One of the brokers who gave him a positive review was the subject of a previous article on Factoring Blog as he was one of three directors of a factoring brokerage that went bust in such a spectacular fashion that one of his co-directors was made bankrupt and banned from holding a directorship for four years. A good referee indeed 😀
Part of the above’s reference is that “Working Capital Partners are run by a very experienced management team.” The two main board directors don’t have any factoring experience at all prior to setting up their company whilst the Director of Commercial Operations isn’t actually on the board at all and has previous employment on his CV at one of the few factoring companies to go bust.
Working Capital Partners obviously take their Trust Pilot testimonials very seriously as they have a testimonial slider on the front page of their website in which one after the other of the wonderful testimonials are presented to the world for the reader’s consumption.
Oddly enough the one star testimonial left by Factoring Solutions never appears at all so it seems that whilst I don’t understand the technology involved the company have found a way of excluding their negative reviews. Is that misleading or dishonest or both. I leave it up to the reader to decide.
Looking further into the company’s website the section entitled Team / Our Roles states that Perry Burns is a member of the Asset Based Finance Association’s Executive Committee, the body responsible for setting and enforcing standards across the industry.

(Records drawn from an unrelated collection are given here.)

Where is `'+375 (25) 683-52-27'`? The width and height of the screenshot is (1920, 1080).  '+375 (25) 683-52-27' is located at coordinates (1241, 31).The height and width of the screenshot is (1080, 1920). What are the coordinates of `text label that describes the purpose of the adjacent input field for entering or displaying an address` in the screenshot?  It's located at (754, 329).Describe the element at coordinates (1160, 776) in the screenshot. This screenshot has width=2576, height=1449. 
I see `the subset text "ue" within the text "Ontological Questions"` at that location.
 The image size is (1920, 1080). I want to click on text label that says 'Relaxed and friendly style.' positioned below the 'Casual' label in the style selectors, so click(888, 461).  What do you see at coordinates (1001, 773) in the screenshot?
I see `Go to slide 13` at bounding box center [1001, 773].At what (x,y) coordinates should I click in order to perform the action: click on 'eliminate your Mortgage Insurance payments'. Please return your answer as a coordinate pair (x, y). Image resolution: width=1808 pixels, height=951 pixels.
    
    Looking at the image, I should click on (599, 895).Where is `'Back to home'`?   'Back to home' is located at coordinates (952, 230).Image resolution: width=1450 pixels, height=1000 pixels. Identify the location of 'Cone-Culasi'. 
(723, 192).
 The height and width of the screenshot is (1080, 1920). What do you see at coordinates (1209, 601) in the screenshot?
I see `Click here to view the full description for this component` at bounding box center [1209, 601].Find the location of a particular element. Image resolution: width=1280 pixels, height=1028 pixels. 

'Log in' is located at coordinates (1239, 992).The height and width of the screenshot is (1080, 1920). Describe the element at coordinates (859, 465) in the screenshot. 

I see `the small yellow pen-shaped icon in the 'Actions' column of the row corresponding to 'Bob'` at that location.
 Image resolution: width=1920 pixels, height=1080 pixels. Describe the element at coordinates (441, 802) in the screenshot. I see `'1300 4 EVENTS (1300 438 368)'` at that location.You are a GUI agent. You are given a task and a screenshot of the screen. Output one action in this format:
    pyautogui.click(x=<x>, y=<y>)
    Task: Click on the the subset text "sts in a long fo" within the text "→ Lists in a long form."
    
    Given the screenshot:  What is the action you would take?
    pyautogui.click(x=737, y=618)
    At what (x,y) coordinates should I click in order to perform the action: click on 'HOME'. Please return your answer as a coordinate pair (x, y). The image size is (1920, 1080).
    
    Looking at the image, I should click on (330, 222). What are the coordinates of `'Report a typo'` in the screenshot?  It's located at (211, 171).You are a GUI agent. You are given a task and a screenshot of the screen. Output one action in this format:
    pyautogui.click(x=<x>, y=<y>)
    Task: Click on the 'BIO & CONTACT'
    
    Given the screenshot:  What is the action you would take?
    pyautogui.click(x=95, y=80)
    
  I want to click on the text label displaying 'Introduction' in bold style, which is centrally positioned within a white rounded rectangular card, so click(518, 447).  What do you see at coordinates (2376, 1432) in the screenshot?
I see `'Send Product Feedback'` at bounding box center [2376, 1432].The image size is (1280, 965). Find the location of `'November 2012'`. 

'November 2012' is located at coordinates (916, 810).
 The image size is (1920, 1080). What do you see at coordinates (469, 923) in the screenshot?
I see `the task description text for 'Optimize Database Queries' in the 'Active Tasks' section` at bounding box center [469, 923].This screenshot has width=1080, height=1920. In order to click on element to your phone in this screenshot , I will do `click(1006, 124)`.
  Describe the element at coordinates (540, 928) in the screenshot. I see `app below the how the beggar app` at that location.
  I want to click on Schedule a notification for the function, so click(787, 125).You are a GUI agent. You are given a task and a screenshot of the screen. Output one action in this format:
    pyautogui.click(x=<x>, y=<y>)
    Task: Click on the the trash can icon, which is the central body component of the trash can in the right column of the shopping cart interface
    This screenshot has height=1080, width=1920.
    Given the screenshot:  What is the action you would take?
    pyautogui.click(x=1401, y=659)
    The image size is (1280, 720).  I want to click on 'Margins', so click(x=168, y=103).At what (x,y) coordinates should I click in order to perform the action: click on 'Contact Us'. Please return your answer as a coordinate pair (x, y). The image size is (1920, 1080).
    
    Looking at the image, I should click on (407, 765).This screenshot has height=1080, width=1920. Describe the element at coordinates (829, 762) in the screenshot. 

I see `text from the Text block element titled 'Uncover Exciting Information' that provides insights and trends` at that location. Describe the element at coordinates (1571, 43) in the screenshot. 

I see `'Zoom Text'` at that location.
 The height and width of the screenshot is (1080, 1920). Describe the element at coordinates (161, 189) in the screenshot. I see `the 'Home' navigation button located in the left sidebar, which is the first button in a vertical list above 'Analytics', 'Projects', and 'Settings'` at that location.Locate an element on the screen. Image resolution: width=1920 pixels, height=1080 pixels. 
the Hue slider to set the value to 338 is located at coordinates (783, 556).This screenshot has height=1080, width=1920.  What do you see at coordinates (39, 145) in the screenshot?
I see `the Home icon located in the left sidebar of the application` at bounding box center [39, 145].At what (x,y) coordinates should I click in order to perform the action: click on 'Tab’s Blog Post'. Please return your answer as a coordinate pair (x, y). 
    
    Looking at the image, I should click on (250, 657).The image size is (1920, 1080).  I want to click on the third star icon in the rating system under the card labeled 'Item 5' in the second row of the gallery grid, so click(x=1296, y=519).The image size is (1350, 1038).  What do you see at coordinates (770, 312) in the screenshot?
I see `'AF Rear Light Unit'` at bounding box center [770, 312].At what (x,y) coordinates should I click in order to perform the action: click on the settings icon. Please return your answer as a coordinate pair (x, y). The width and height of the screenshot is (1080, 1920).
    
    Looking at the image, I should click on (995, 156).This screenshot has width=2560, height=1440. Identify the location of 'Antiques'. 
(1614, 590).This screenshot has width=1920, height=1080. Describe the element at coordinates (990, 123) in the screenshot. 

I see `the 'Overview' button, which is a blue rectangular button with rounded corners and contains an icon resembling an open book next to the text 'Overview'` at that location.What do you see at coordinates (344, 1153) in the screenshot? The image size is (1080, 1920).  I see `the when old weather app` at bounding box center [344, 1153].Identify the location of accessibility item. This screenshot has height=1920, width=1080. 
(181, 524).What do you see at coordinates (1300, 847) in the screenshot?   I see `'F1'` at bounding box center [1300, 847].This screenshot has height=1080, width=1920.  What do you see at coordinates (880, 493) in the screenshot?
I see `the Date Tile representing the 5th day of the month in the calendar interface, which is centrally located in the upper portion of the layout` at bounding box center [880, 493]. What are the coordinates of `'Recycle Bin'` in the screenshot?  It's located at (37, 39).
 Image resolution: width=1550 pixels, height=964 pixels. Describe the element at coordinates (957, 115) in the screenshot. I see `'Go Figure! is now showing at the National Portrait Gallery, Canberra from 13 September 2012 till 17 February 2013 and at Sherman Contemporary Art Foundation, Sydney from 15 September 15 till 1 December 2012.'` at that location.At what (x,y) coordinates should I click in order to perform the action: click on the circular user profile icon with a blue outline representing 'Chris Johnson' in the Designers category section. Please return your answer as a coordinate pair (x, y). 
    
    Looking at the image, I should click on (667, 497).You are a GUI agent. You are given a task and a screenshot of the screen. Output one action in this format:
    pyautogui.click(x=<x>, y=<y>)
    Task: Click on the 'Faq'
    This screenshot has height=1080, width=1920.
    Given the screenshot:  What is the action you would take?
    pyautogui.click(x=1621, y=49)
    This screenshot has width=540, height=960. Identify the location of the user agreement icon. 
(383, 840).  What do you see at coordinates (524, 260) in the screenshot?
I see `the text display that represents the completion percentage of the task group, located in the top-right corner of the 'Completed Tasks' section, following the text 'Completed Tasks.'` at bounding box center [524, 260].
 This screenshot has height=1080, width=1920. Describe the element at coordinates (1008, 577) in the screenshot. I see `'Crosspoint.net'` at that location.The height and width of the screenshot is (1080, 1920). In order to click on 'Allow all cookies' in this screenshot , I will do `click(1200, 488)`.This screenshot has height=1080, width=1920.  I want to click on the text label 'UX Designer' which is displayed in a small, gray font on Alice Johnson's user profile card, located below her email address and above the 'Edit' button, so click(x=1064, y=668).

I won’t comment on Perry’s suitability to be sitting on the body for setting and enforcing factoring industry standards but he would be the last person I would choose and from the many comments made to me by senior factoring personnel I am not alone in that thought
The fact that Working Capital Partners Ltd is even a member of what was the Asset Based Finance Association is surprising as the association states that one of the criteria for membership is that “The company has a net worth in excess of £250,000”
According to their last published accounts Working Capital Partners Ltd has a share capital of just £1,000 which is probably the lowest in the business by an ABFA member by a long way and the company seems to be propped up by loans without which it would be technically insolvent.
I set up the Factoring Blog nearly ten years ago to write about some of the things that I didn’t like about the factoring industry as I was in the fortunate position of not having to be reliant on anyone within the industry so could say what I felt. In all those years this is the first time that I have had to write about something that affected me personally and whilst Perry Burns probably felt quite smug when he took the decision to shaft me and my company out of the (fairly substantial) commission that EVERY other factoring company would have paid I hope that he thinks twice about doing it to anyone else.
Obviously I will never deal with his company again and his loss has been the gain of both Creative Capital and Calverton Finance as I have already passed them a single invoice factoring lead each which will hopefully be the start of a more mutually beneficial relationship with the former and the continuation of an excellent relationship with the latter.
I will finish the miserable saga of Working Capital Partners with the same warning that I started with that if Perry Burns is happy to shaft me in pursuit of a few more pounds on his bottom line what makes you think he won’t do the same to you too as after all one of the better known quotes from the bible is about the inability of either an Ethiopian to change his skin or a leopard his spots.